Deep Learning Weekly Issue #147
Facebook's real-time text-to-speech on CPUs, training neural nets w/out gradients, Sony's AI image sensor, & more
Hey folks,
This week in deep learning, we bring you a real-time text-to-speech system that runs on CPUs from Facebook, a computer vision system for shopping from Facebook, smart cords that use machine learning to detect gestures from Google, and more!
Some neural network training developments include a new method for training neural networks without gradients and faster neural network training using data echoing.
You may also enjoy some edge hardware developments such as Sony's AI image sensor, the new NVIDIA EGX A100 used in edge servers, or the collaboration between Eta Compute and Edge Impulse to develop low-power edge AI capabilities.
As always, happy reading and hacking. If you have something you think should be in next week's issue, find us on Twitter: @dl_weekly.
Until next week!
Industry
Nvidia launches Clara Guardian to power smart hospitals with surveillance, sensors, and edge AI
Clara Guardian applies computer vision and other AI technologies to video feeds and sensor data to make hospitals safer.
Google Says It Will Not Build Custom A.I. for Oil and Gas Extraction
A Greenpeace report details Silicon Valley’s ties to Big Oil and spurs Google to take a step toward opting out.
Enabling E-Textile Microinteractions: Gestures and Light through Helical Structures
Sensors embedded in cords combined with AI enable the use of gestures to control devices.
Powered by AI: Advancing product understanding and building new shopping experiences
Facebook developed GrokNet, a computer vision system used to enrich the shopping experience on Facebook Marketplace.
Mobile + Edge
Eta Compute and Edge Impulse collaborate to develop machine learning capabilities for IoT devices with limited battery capacity.
Sony’s first AI image sensor will make cameras everywhere smarter
Sony’s new IMX500 image sensor will be able to execute computer vision tasks on-device, with no additional hardware required.
The new NVIDIA EGX A100 can power fast, efficient, and secure edge AI systems.
Core ML and Vision Tutorial: On-device training on iOS
This tutorial introduces you to Core ML and Vision, two cutting-edge iOS frameworks, and how to fine-tune a model on the device.
Learning
Start Your Machine Learning Career in Quarantine
This 60-day learning plan will help jumpstart your deep learning career.
A highly efficient, real-time text-to-speech system deployed on CPUs
Facebook AI has built and deployed a real-time neural text-to-speech system on CPU servers, delivering industry-leading compute efficiency and human-level audio quality.
Datasets
Announcing Meta-Dataset: A Dataset of Datasets for Few-Shot Learning
This dataset is composed of 10 publicly available datasets of natural images (including ImageNet, CUB-200-2011, Fungi, etc.), handwritten characters and doodles.
Libraries & Code
A robust Python tool for text-based AI training and generation using GPT-2 written by Max Woolf, Data Scientist @buzzfeed.

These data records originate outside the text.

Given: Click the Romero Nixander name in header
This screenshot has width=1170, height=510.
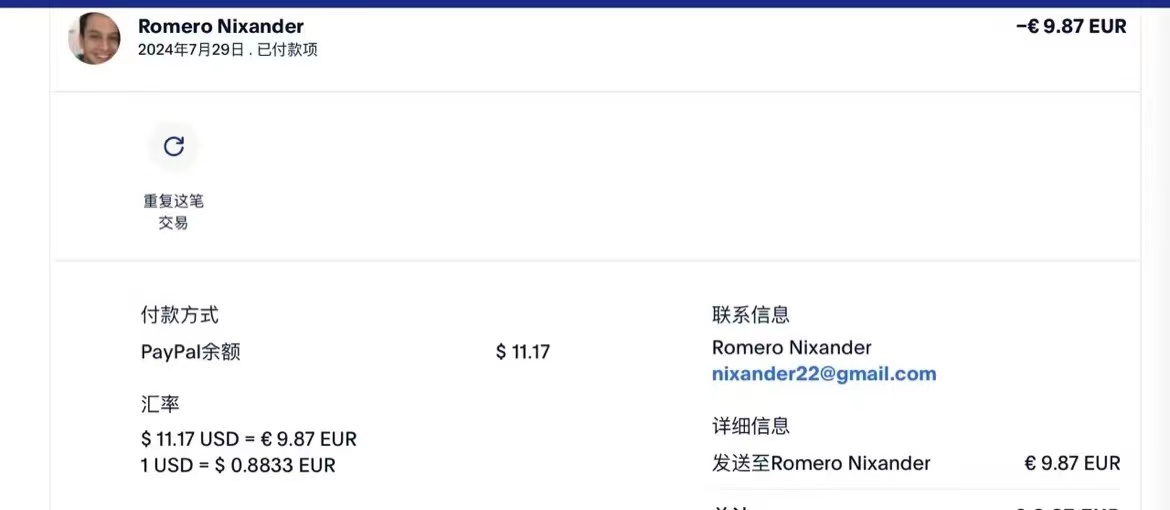Looking at the screenshot, I should [221, 26].
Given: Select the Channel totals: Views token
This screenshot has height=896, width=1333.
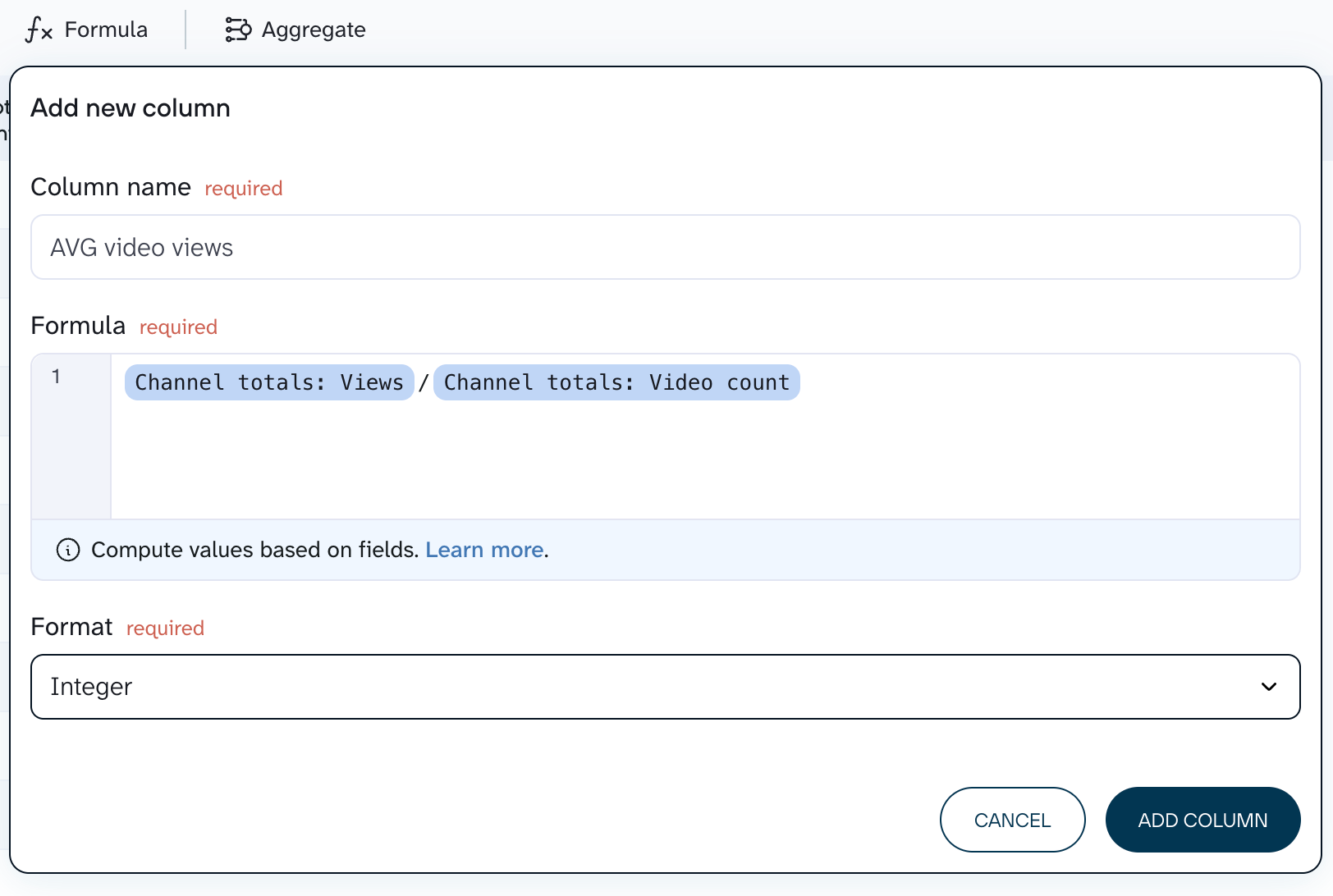Looking at the screenshot, I should pos(269,382).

[GitHub] interpretml/interpret
Fit interpretable machine learning models. Explain black box machine learning.
Papers & Publications
Faster Neural Network Training with Data Echoing
Abstract: In the twilight of Moore’s law, GPUs and other specialized hardware accelerators have dramatically sped up neural network training. However, earlier stages of the training pipeline, such as disk I/O and data preprocessing, do not run on accelerators. As accelerators continue to improve, these earlier stages will increasingly become the bottleneck. In this paper, we introduce “data echoing,” which reduces the total computation used by earlier pipeline stages and speeds up training whenever computation upstream from accelerators dominates the training time. Data echoing reuses (or “echoes”) intermediate outputs from earlier pipeline stages in order to reclaim idle capacity. We investigate the behavior of different data echoing algorithms on various workloads, for various amounts of echoing, and for various batch sizes. We find that in all settings, at least one data echoing algorithm can match the baseline’s predictive performance using less upstream computation. We measured a factor of 3.25 decrease in wall-clock time for ResNet-50 on ImageNet when reading training data over a network.
Training Neural Networks Without Gradients: A Scalable ADMM Approach
Abstract: With the growing importance of large network models and enormous training datasets, GPUs have become increasingly necessary to train neural networks. This is largely because conventional optimization algorithms rely on stochastic gradient methods that don’t scale well to large numbers of cores in a cluster setting. Furthermore, the convergence of all gradient methods, including batch methods, suffers from common problems like saturation effects, poor conditioning, and saddle points. This paper explores an unconventional training method that uses alternating direction methods and Bregman iteration to train networks without gradient descent steps. The proposed method reduces the network training problem to a sequence of minimization substeps that can each be solved globally in closed form. The proposed method is advantageous because it avoids many of the caveats that make gradient methods slow on highly non-convex problems. The method exhibits strong scaling in the distributed setting, yielding linear speedups even when split over thousands of cores.